Net income in the third quarter of 2011 was reported to be $6.7 million, or $0.52 per diluted share, up 40.5 percent when compared with net income of $4.6 million, or $0.37 per diluted share, in the same period a year ago.
Astronics Corporation is a leading supplier of several key aircraft components to the aerospace and defense industries. The company’s product line includes lighting systems that can be used on air fields and runways, electrical power generation systems, aircraft safety systems, and electrical power distribution. In addition, Astronics also provides a variety of test, training and simulation systems, mostly to military customers. Its clients include the Air Forces of a number of countries.
Peter J. Gundermann, President and Chief Executive Officer, commented, “We had another solid quarter with record quarterly sales of $56 million and record net income equal to 12% of sales. We also had record quarterly bookings of $64.5 million as we continue to see strong demand in most of our markets.”
During the third quarter, the company closed on the purchase of a building that it had been leasing in Fort Lauderdale, Florida, for approximately $5.1 million. Additionally, in the second quarter of 2011, the Company acquired a partially completed building located near its present Redmond, Washington, operation for approximately $5.2 million. The Company expects to invest an additional $7 million to $8 million, primarily in 2012, to build-out this facility. Astronics Advanced Electronic Systems Corp plans on moving into the new building in early 2013.

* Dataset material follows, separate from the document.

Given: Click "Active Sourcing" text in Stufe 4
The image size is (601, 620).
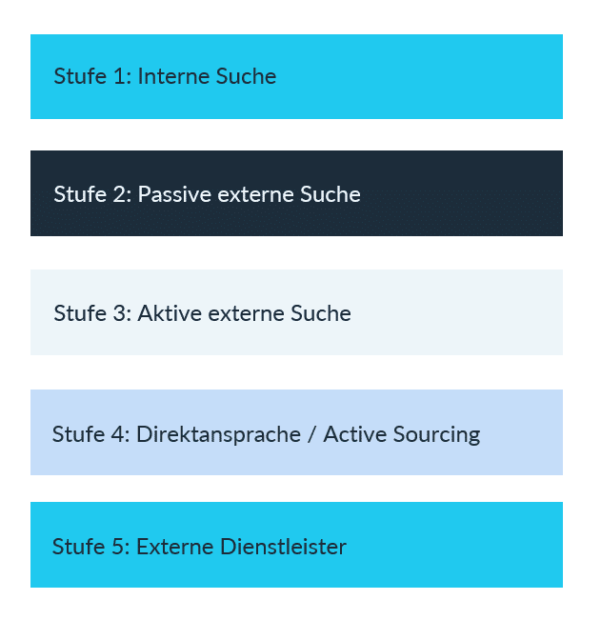Looking at the screenshot, I should coord(401,435).
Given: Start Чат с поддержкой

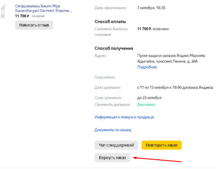Looking at the screenshot, I should 116,145.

On October 1, 2011, the total backlog was $110.2 million, which was up from a backlog of $102.1 million at the end of the trailing second quarter of 2011 and slightly improved over backlog of $110.0 million at the end of the third quarter of 2010. Approximately $56 million of this backlog is expected to ship by the end of 2011 and $95 million is expected to ship over the next four quarters.
Company management expects revenue for 2011 to be in the range of $222 million to $225 million. Some test systems revenue has been shifted farther out than management had previously expected, but they think that strength in the Aerospace segment will offset that weakness.